We applied the computational method FRODAN [74,75] (see Section 4) on the whole spike protein with the RBD in the up-state and the RBD-hACE2 complex of the single RBD domain bound to the hACE2. The method (see Figure 7) reveals RMSF fluctuations of the respective backbone atoms in both spike proteins at different hydrogen-bond energy cut-offs (temperatures). Consistent with the normal mode analysis, it is evident that for both spike proteins in SARS-CoV-1 and SARS-CoV-2, the RBD in the up conformation has higher conformational fluctuation relative to other domains. As we increase the hydrogen-bond energy cutoff (i.e., removing weak transient hydrogen bonds) conformational fluctuations in RBD tend to further increase. There is an overall increase in conformational dynamics in SARS-CoV-1 S structure in comparison to the SARS-CoV-2 (Table S4 in the Supporting Information). In particular, RBD has higher RMSF in SARS-CoV-1. This is in agreement with our rigidity analysis (see details below), where we have shown that SARS-CoV-2 retains its overall rigidity better than SARS-CoV-1. Furthermore, large-scale computing efforts via Folding@home project have carried out millisecond MD simulation [76], where it was shown the RBD domain in the up state of the SARS-CoV-1 exhibits higher deviation from the respective crystal structure in comparison to the SARS-CoV-2 [76]. Interestingly, one of the RBDs in SARS-CoV-1 that is initially in the down configuration transitions to the open configuration.
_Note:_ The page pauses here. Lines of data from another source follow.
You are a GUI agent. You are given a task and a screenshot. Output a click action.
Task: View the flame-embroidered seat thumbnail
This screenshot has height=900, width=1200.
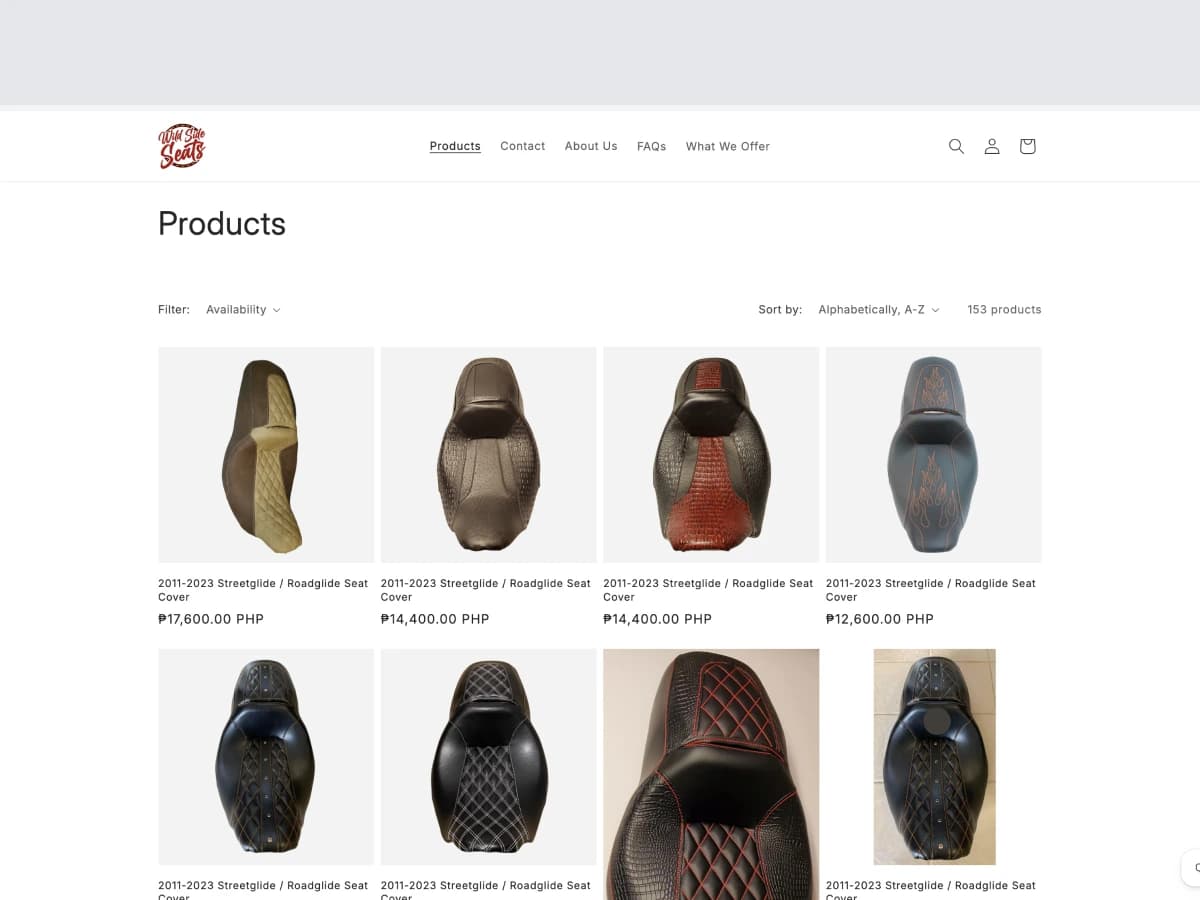coord(934,455)
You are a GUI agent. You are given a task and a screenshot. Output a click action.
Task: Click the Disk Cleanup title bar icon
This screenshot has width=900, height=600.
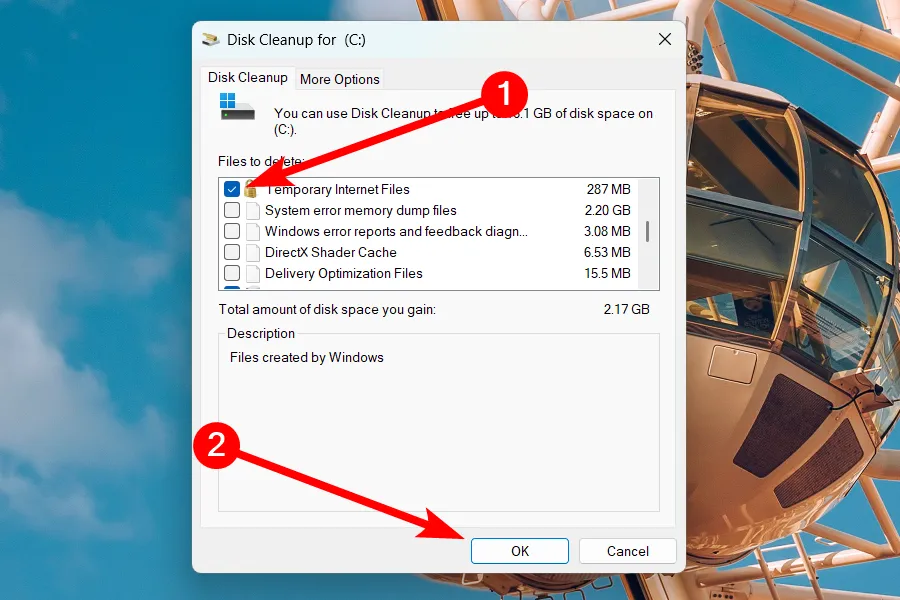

This correlates with previous studies which have shown that for the SARS-CoV-1, the two-up and three-up RBD states are also populated in the unbound spike protein [61]. On the other hand, for SARS-CoV-2 previous studies indicated that the two-up and three-up states are rarely observed [77]. This trend is reflected also in our simulation results. For SARS-CoV-2, the RBDs that are initially in the down state remain in the closed state at wide range of energy cut-offs. Overall, it is evident that temperature increase affects the SARS-CoV-1 spike protein’s conformational stability in the more pronounced way than the SARS-CoV-2. This difference may provide clues why RBD binds tighter with hACE2 in SARS-CoV-2, and a general trend that SARS-CoV-1 is more sensitive to environment conditions than SARS-CoV-2 [64,78,79].
Figure 7 shows RMSF profiles of RBD and hACE2 in the complex at different energy cut-offs. Similarly, Similarly, as in the whole spike protein, the increase in the hydrogen-bond energy cutoff leads to the overall higher RMSF values in both complexes. The RBD domain fluctuates less in SARS-CoV-2. The average RMSF in SARS-CoV-2 is lower at all considered cut-offs (Table S4 in the Supporting Information). This is supported by rigidity analysis findings that are indicating excessive flexibility in the SARS-CoV-1-hACE2 complex. Overall, it is evident that the stability of SARS-CoV-2-hACE2 complex results from the stronger interface contacts [64]. On the other hand, with the increase in the hydrogen-bond energy cutoff, hACE2 fluctuation magnitude increases in the similar manner in both SARS-CoV-1 and SARS-CoV-2 (Table S4).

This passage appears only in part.